Who is Shaping Your Child's Narrative?


Nathan Dungan

Nathan DunganFrom better health to better learning to better connections with family and friends, there are so many reasons to celebrate Screen-Free Week. Here’s another: reducing kids’ screen time is the primary way that parents can safeguard children from corporate marketers. 

Marketers want 24/7 access to our children so they can sell them things they don’t need. In fact, children are overwhelmed with more than 5,000 advertising impressions per day—many of which are coming at them in rapid succession via the screens in their lives. Buying all that stuff can diminish a child’s wellbeing, particularly when the products marketed to kids are so often junk food and junk toys that can harm a child’s health and creativity.

Screens also allow marketers to sell kids on the false message that buying things will make them happy. In fact, there is a growing body of evidence that the opposite is true: The desire to spend and consume is actually associated with lower levels of happiness. Hitting the pause button on screen time for one week (or longer) will give you an opportunity to reassess the situation and think about who is (and who should be) shaping your child’s narrative. 

We recognize that screens are such a big part of our culture and routines that unplugging for a week might seem intimidating. That’s why CCFC has created a great list of screen-free activities and other tips to make the week rewarding and fun. You can find all this and more at www.screenfree.org.

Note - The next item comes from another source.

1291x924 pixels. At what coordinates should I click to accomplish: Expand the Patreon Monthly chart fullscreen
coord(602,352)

Here’s to a proactive Screen-Free Week and a less commercialized childhood,

Nathan Dungan
CCFC Board Member & President of Share Save Spend




Screen free time

This is something that I find incredibly important because of the overwhelming amount of information people are exposed to in general, and let alone children who are more easily affected by what is advertised to them. Screens are everywhere in our lives, and with iPads and smartphones in the hands of almost everyone, plus TV, there are countless opportunities for advertisers to appeal to children. I remember growing up when we spent most of our time outside, in all four seasons, and didn't have phones or all of the technology at our fingertips. I think a screen-free week is a great way to jumpstart people from relying on technology so much and rid their kid's minds of everything they are bombarded with. Or, if there has to be screen time, avoid games on phones/iPads that have advertising, or watch movies as a family so that there aren't commercials with advertisements. Without all these unnecessary choices and information bombarding children's brains, there will be an opportunity for them to think about other things and engage in more meaningful activities overall. It allows real life interactions to shape children's minds and experiences, instead of a constant desire and feeling they need more.

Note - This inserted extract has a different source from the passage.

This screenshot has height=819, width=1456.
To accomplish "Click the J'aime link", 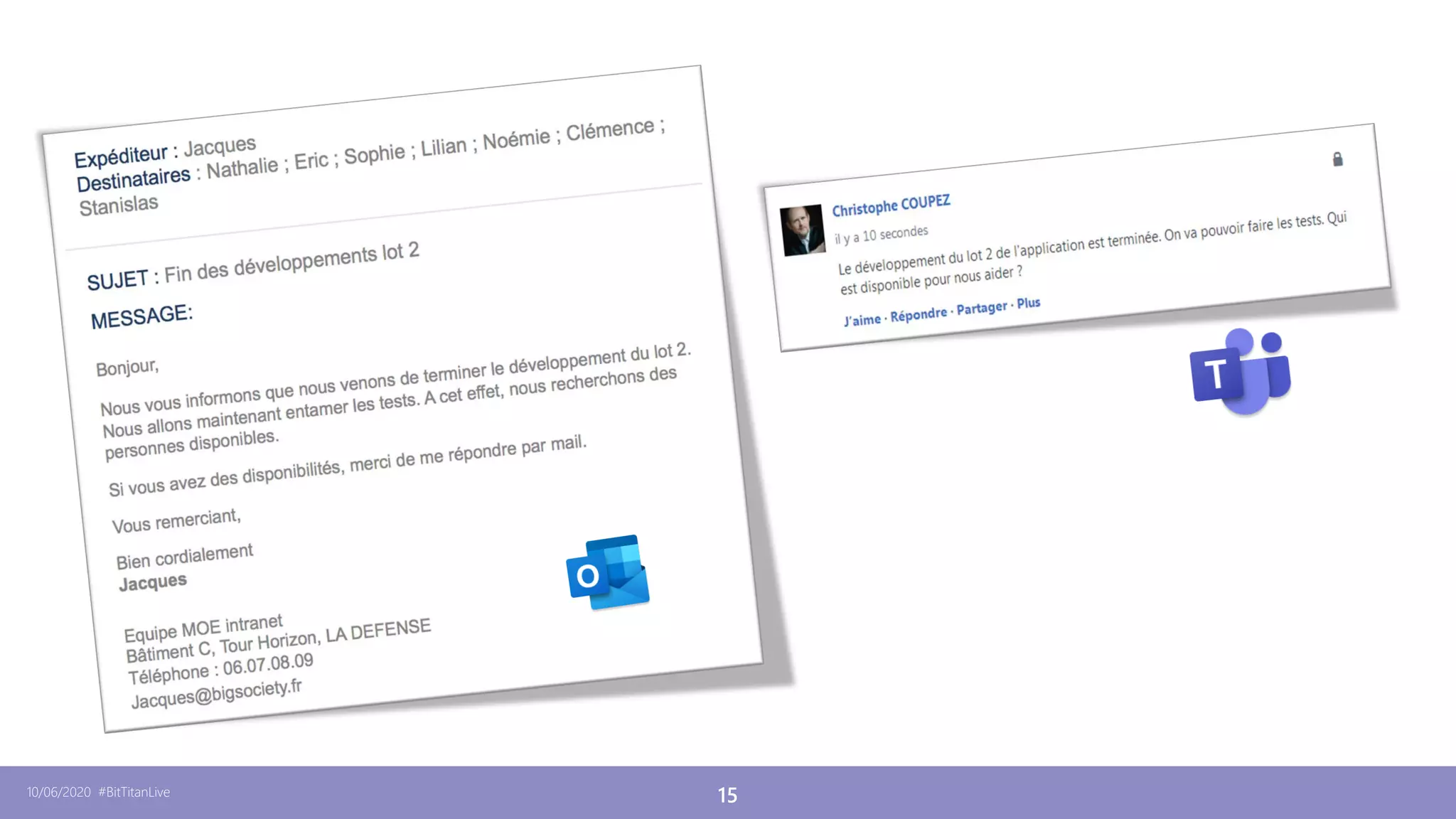I will click(862, 320).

Screen, Social Media, and Sadness

I think going screen free for a week is a great idea. I have come to notice over the last few years how much more we are all connected to the internet, electronics, and social media in general- however, even more so for the younger generations. I remember when it was a treat to go to a movie or to watch tv once I finished all of my homework, now it seems that these are common daily activities for kids and teens. I think that children are definitely being affected by screen with the most through advertising, which can be seen almost everywhere these days. The amount of advertisement in the last few days has increased which correlates to the amount of people who are seeing and then following these advertisements. One example that particularly sticks out to me was Black Friday. Around the time of the holidays, I remember the last few days leading up to Thanksgiving, I would sit through a commercial break and see ONLY advertisements. Whether it was doorbuster deals or slogans to "get more for your kids with less money," it was all I saw or heard for 72 hours. These kind of advertisements then lead to children thinking that purchasing tangible objects is what the holiday season is all about, when it is exactly the opposite. Not only is it television advertisements, but social media. Social media might even be worse now a days, and not just for children but for the twenty-somethings. There is this false sense of reality and it needs to end. Everyone on social media posts the best things about their lives (usually) whether it is getting a new car, having a birthday party, getting engaged, etc. I think that more and more we compare our lives to other the more it can cause unhappiness. I think that we need to focus on separating these from one another, but it will take time and patience as social media is the biggest buzzword of our time. I will leave this comment with a quote that I think it fitting, "Comparison is the thief of joy."